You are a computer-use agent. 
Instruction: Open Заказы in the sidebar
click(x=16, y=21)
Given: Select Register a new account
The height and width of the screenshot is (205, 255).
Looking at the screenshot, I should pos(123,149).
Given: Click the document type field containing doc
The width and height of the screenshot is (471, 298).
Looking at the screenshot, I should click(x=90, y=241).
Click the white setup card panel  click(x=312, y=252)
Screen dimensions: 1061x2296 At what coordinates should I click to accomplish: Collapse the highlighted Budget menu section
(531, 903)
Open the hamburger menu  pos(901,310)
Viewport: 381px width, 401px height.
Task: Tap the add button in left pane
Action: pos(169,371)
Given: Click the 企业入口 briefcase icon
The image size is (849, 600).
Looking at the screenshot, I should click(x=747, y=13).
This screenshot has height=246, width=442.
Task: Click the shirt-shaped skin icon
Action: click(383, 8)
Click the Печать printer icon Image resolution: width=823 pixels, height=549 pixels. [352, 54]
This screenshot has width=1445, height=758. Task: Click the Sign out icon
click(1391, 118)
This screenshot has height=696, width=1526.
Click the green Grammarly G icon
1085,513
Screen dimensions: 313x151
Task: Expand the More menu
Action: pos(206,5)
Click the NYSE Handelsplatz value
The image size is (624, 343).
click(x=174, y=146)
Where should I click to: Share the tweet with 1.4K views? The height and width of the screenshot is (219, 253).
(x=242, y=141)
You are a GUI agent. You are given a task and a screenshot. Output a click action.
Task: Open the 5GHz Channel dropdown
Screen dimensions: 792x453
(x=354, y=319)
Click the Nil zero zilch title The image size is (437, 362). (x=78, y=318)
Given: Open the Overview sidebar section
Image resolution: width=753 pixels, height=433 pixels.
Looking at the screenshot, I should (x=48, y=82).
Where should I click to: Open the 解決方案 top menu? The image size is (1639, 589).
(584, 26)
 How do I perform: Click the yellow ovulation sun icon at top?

-------

**Exercise:** Print the rows above without alteration, from the line containing "This screenshot has height=696, width=1526." through the last row, both ends included.

**Exercise response:**
This screenshot has height=696, width=1526.
Click the green Grammarly G icon
1085,513
Screen dimensions: 313x151
Task: Expand the More menu
Action: pos(206,5)
Click the NYSE Handelsplatz value
The image size is (624, 343).
click(x=174, y=146)
Where should I click to: Share the tweet with 1.4K views? The height and width of the screenshot is (219, 253).
(x=242, y=141)
You are a GUI agent. You are given a task and a screenshot. Output a click action.
Task: Open the 5GHz Channel dropdown
Screen dimensions: 792x453
(x=354, y=319)
Click the Nil zero zilch title The image size is (437, 362). (x=78, y=318)
Given: Open the Overview sidebar section
Image resolution: width=753 pixels, height=433 pixels.
Looking at the screenshot, I should (x=48, y=82).
Where should I click to: Open the 解決方案 top menu? The image size is (1639, 589).
(584, 26)
 How do I perform: Click the yellow ovulation sun icon at top?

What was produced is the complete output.